História No final do século XIX, o movimento ganhou influência sobre o debate político e cultural na Europa Central. Sua importância histórica encontrava-se em seu próprio nacionalismo, especialmente no Reich Alemão. O protestantismo alemão é considerado seu apoio social e sua “condição ideal necessária”. Do ponto de vista ideológico, a “mentalidade burguesa protestante” tornou-se cada vez mais germânico-völkisch desde a Reichsgründung (“Fundação do Reich”). Um protestantismo do Reich carregado de nacionalismo levou, assim, ao conceito nazista dos “cristãos alemães”. O Movimento Völkisch, ao qual pertenciam as associações nacionalistas alemãs e o NSDAP, cujo órgão partidário era o jornal Völkischer Beobachter, rejeitava a Constituição de Weimar e defendia conceitos völkisch de comunidade (Völkische Gemeinschaftlichkeitskonzepte). Eram invocadas a homogeneidade biológica e cultural do volk (“povo”) como uma Abstammungsgemeinschaft (“comunidade de descendência”), bem como a “exclusão ou destruição do heterogêneo”. Conceitos völkisch como Volkstum (“caráter/natureza étnica do povo”), Lebensraum (“espaço vital”) e, acima de tudo, Volksgemeinschaft (“comunidade do povo”) estavam amplamente difundidos em grandes partes da população alemã e especialmente dentro do chamado “campo patriótico”, tornando-se parte integrante do programa nazista. Do pós-guerra até os dias atuais, o nacionalismo völkisch é rejeitado pelos círculos políticos dominantes da Alemanha. Contudo, com a ascensão do populismo nativista desde a década de 2010, esses movimentos políticos voltaram a crescer em certa medida no país, sendo emulados pelo Der Flügel (2015–2020), a ala nacionalista völkisch dentro do Alternativa para a Alemanha.

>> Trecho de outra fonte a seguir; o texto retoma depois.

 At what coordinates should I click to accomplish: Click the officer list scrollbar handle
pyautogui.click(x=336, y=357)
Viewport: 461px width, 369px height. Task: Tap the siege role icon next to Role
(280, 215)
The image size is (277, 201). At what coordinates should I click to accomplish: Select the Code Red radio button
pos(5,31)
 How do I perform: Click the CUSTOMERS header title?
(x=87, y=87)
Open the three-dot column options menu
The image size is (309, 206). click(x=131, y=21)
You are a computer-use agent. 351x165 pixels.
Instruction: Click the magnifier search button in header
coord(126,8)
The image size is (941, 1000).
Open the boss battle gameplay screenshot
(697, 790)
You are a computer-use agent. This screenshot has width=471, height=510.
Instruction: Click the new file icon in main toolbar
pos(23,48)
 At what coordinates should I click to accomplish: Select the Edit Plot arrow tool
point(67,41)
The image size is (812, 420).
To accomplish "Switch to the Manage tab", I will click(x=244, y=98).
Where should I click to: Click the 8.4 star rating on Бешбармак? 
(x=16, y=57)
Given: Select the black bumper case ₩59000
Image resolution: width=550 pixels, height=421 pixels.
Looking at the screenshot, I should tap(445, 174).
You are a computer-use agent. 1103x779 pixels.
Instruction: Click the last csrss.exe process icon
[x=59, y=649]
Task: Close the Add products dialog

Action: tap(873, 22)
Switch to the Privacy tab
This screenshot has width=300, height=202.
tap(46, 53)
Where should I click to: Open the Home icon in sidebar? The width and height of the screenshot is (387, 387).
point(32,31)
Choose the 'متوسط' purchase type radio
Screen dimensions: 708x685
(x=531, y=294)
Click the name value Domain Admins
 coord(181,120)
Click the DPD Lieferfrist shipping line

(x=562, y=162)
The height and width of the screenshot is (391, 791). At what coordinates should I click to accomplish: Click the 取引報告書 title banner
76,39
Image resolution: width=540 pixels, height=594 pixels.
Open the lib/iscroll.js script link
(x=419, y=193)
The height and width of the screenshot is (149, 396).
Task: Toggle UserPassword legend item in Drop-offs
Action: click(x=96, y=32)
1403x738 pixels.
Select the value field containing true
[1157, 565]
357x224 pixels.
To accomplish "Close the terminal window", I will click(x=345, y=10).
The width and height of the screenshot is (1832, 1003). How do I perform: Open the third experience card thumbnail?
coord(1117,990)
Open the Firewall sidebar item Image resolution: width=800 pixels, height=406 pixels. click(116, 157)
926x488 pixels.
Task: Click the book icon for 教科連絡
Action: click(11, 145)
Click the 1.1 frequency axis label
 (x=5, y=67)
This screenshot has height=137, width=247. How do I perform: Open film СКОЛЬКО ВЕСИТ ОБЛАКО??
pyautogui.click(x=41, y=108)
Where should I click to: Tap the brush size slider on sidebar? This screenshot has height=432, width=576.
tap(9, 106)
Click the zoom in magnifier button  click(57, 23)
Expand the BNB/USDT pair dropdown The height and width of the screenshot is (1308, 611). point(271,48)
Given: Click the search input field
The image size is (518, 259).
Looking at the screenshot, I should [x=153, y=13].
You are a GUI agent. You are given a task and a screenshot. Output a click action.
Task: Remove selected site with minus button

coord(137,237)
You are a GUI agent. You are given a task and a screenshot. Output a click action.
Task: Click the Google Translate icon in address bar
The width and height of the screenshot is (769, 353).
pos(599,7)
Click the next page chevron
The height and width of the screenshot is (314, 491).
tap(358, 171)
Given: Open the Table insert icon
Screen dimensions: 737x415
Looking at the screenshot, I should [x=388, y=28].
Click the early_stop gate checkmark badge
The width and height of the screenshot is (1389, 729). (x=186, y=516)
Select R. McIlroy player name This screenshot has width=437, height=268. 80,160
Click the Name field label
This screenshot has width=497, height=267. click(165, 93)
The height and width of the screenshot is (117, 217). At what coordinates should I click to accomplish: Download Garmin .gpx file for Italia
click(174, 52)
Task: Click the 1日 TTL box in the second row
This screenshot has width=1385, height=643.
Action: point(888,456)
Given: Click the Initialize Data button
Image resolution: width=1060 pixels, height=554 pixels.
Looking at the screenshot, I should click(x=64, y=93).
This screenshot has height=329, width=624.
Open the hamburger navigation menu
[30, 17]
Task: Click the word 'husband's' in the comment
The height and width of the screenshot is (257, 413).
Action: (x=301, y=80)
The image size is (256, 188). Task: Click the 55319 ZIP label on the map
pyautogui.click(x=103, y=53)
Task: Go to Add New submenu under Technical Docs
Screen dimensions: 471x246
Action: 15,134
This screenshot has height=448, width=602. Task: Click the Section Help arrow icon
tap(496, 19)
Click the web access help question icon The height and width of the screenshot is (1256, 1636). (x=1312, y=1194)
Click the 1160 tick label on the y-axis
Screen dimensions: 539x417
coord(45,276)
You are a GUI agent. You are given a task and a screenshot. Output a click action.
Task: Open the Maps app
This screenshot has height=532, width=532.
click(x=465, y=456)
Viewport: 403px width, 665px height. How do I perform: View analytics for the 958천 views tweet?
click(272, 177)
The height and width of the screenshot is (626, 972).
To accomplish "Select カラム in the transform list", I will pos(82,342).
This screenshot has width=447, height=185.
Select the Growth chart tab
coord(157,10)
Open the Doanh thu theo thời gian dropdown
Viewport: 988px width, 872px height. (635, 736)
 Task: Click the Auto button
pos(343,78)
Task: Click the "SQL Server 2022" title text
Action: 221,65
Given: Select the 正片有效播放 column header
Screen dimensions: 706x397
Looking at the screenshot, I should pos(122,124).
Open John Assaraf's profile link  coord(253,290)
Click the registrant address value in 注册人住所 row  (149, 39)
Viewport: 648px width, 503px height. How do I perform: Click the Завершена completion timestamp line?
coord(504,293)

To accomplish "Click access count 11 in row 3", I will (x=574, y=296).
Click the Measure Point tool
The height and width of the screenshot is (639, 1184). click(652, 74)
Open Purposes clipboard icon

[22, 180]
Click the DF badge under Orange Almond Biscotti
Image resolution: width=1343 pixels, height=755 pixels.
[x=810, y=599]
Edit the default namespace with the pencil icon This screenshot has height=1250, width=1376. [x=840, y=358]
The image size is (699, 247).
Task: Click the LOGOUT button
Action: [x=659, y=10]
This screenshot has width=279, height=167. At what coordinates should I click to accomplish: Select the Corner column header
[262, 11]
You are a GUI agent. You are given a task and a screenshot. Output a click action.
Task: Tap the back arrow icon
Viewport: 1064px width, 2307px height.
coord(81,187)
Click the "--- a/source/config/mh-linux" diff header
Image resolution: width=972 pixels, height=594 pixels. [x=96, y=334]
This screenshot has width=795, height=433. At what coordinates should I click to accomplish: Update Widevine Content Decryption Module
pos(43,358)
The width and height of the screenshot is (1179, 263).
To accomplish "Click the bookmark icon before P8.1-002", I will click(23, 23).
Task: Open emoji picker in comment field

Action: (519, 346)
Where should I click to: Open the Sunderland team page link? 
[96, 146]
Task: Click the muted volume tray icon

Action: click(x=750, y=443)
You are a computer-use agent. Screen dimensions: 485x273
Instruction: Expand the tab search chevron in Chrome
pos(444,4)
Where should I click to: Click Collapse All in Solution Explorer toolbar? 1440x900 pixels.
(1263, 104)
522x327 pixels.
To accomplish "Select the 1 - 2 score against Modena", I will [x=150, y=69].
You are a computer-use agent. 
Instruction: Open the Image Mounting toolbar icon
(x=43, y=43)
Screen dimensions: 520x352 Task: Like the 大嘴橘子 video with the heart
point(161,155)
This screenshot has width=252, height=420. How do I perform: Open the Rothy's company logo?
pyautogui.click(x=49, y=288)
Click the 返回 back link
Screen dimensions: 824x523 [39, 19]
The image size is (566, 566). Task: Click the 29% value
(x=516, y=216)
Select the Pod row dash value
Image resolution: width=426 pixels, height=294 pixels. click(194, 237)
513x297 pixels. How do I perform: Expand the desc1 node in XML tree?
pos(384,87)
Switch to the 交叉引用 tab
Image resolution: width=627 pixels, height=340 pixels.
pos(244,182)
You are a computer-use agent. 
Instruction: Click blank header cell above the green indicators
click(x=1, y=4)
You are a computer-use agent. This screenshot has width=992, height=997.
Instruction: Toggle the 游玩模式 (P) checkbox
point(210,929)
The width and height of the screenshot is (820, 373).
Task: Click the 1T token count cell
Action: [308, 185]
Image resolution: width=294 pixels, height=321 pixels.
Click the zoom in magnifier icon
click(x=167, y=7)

Características O nacionalismo völkisch significa a elevação do próprio volk (“povo”), definido por descendência, cultura e língua comuns, bem como o desejo de uma população homogênea por meio da exclusão de estrangeiros. O povo torna-se um sujeito coletivo. Isso estabelece uma hierarquia de valor entre os völker (“povos”). O cientista social alemão Helmut Kellershohn identifica sete elementos centrais do nacionalismo völkisch:
A equivalência entre “volk” (“povo”) e “nação”, bem como a ideia de uma “nação” homogênea segundo critérios raciais. A elevação do volk a sujeito coletivo no sentido de grupos étnicos, subordinando interesses particulares à primazia da Volksgemeinschaft (“comunidade do povo”); A justificação de um “Estado forte” que organiza a Volksgemeinschaft por meio de elites nacionais e/ou de uma liderança carismática; A “heroificação” do Volksgenosse (“camarada do povo”) “decente”, que se coloca de corpo e alma a serviço de sua comunidade e faz sacrifícios por ela; A construção völkisch ou racista de um “inimigo interno (do Estado)”, responsabilizado pelos fracassos na realização da Volksgemeinschaft, funcionando como projeção negativa para a construção de identidade e consenso dessa comunidade popular; Uma compreensão biopolítica do Volkskörper (“corpo nacional”), que busca mantê-lo ou torná-lo saudável e forte por meio de políticas populacionais; Uma ideia chauvinista de poder.